Your task: When the listing below reaches the line that has "Where should I", start reproducing exactly; stop after the line that has "Click the Catanzaro team crest", and drop the pictures.

Data extracts:
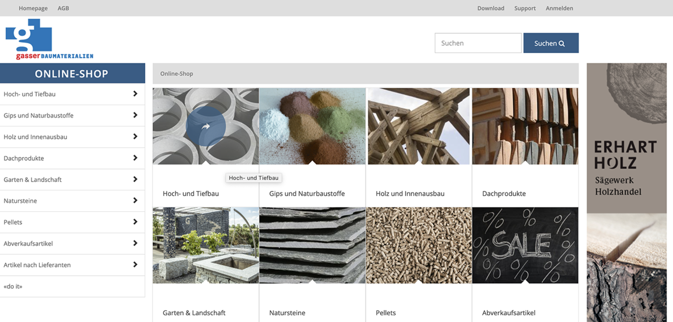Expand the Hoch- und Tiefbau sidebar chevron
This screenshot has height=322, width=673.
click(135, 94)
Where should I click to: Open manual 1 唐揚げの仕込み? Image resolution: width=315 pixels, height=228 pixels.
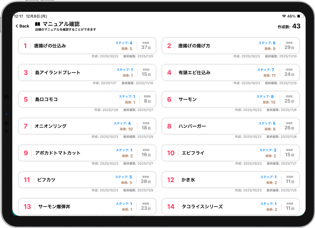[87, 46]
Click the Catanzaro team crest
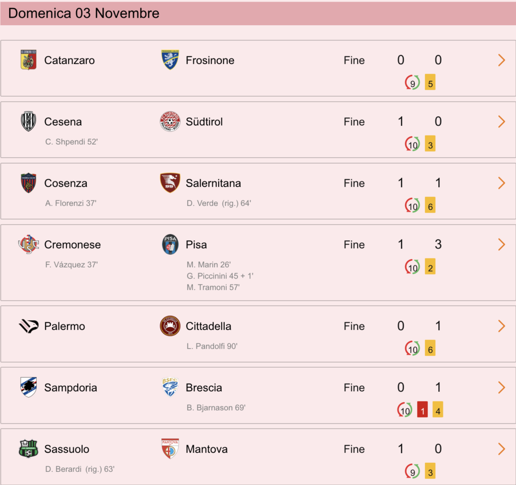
...
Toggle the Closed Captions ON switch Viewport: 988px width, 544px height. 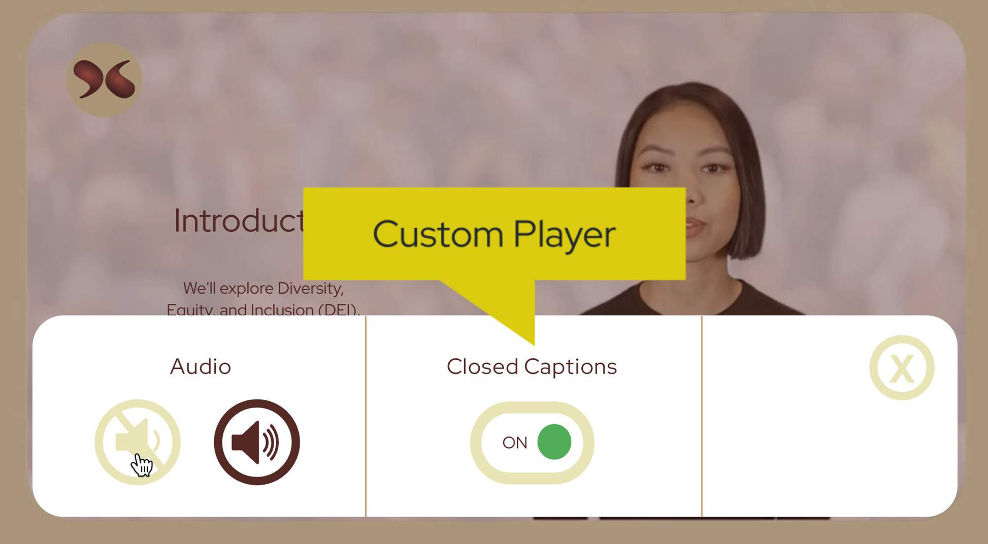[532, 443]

Answer section:
Where should I click to: Open manual 1 唐揚げの仕込み? Image resolution: width=315 pixels, height=228 pixels.
[87, 46]
Click the Catanzaro team crest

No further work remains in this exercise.